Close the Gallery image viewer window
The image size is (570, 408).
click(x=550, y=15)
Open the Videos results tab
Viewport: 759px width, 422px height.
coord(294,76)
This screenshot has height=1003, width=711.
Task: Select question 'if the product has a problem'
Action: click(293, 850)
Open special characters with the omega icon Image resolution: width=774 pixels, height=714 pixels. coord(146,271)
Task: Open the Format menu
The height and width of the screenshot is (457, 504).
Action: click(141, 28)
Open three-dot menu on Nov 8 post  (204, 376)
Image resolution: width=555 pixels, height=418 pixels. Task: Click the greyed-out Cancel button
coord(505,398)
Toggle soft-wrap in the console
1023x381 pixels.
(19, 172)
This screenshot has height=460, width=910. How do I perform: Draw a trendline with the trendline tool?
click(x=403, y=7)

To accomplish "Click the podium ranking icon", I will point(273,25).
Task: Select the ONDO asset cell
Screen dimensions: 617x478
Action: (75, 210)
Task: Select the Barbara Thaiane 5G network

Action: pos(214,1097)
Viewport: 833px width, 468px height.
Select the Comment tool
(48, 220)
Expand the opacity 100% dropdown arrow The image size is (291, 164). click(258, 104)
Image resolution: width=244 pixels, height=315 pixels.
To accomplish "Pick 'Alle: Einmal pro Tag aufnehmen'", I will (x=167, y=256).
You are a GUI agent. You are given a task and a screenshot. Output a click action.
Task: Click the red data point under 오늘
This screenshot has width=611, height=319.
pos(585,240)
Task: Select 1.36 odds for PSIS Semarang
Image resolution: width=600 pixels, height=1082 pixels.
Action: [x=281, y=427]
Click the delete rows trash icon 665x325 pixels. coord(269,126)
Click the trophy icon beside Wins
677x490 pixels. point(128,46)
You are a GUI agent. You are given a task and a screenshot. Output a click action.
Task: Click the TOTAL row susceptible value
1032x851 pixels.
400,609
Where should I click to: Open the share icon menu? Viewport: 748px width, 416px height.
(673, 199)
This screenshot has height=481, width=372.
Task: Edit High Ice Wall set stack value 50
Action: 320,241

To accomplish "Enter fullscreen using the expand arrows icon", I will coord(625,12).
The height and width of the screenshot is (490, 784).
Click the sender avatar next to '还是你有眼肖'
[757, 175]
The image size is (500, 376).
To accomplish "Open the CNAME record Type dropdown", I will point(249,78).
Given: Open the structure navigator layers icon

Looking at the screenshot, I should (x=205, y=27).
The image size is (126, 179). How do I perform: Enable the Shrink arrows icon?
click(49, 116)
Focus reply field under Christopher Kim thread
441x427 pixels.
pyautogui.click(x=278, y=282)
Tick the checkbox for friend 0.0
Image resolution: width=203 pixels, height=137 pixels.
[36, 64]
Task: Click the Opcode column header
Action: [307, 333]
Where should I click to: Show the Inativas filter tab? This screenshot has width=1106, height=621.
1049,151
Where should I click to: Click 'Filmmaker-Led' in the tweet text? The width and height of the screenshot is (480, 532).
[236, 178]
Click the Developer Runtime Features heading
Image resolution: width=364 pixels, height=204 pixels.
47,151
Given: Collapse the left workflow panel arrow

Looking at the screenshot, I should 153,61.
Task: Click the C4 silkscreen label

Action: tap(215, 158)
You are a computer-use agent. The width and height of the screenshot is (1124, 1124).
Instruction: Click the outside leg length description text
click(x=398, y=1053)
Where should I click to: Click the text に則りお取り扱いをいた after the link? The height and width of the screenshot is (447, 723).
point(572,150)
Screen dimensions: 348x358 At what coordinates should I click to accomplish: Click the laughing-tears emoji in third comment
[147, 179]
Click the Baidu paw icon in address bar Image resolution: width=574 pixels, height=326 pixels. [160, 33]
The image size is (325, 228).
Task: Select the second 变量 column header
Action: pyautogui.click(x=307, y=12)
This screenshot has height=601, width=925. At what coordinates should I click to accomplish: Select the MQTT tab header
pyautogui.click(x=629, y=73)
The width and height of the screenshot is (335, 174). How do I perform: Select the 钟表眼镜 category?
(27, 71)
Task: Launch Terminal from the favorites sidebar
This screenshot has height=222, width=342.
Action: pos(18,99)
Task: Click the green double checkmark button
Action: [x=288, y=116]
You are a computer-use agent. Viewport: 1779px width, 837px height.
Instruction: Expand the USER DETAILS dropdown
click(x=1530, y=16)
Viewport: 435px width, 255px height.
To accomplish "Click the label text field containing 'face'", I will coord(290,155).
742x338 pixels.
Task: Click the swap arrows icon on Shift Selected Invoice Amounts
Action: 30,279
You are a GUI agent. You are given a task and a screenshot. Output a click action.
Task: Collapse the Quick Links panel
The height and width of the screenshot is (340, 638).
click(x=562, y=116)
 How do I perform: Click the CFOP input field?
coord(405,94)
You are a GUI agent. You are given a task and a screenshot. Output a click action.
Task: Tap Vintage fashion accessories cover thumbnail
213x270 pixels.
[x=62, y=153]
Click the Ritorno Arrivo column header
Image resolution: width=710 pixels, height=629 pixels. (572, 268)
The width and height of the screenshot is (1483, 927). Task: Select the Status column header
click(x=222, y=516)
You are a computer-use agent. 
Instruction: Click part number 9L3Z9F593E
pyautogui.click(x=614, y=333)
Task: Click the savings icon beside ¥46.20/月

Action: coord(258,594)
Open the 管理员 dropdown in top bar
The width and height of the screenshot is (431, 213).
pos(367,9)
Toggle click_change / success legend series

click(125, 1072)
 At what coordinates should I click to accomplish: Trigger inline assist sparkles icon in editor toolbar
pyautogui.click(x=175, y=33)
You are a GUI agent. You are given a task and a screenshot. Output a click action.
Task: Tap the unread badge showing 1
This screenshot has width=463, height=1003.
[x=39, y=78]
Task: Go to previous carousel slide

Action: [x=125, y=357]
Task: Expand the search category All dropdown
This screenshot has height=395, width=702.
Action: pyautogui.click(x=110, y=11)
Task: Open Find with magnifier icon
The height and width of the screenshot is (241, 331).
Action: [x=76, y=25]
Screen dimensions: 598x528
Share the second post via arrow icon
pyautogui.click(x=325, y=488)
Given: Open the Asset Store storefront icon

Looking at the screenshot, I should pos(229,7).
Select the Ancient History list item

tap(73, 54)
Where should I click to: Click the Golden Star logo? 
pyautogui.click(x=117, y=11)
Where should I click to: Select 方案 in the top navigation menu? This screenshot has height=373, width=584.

----------

▶ **About this task**
The line containing "The width and height of the screenshot is (1483, 927)." and every line after it, through the end of the records, should be repeated exactly and alone.

▶ **Solved exercise**
The width and height of the screenshot is (1483, 927). Task: Select the Status column header
click(x=222, y=516)
You are a computer-use agent. 
Instruction: Click part number 9L3Z9F593E
pyautogui.click(x=614, y=333)
Task: Click the savings icon beside ¥46.20/月

Action: coord(258,594)
Open the 管理员 dropdown in top bar
The width and height of the screenshot is (431, 213).
pos(367,9)
Toggle click_change / success legend series

click(125, 1072)
 At what coordinates should I click to accomplish: Trigger inline assist sparkles icon in editor toolbar
pyautogui.click(x=175, y=33)
You are a GUI agent. You are given a task and a screenshot. Output a click action.
Task: Tap the unread badge showing 1
This screenshot has width=463, height=1003.
[x=39, y=78]
Task: Go to previous carousel slide

Action: [x=125, y=357]
Task: Expand the search category All dropdown
This screenshot has height=395, width=702.
Action: pyautogui.click(x=110, y=11)
Task: Open Find with magnifier icon
The height and width of the screenshot is (241, 331).
Action: [x=76, y=25]
Screen dimensions: 598x528
Share the second post via arrow icon
pyautogui.click(x=325, y=488)
Given: Open the Asset Store storefront icon

Looking at the screenshot, I should pos(229,7).
Select the Ancient History list item

tap(73, 54)
Where should I click to: Click the Golden Star logo? 
pyautogui.click(x=117, y=11)
Where should I click to: Select 方案 in the top navigation menu? This screenshot has height=373, width=584.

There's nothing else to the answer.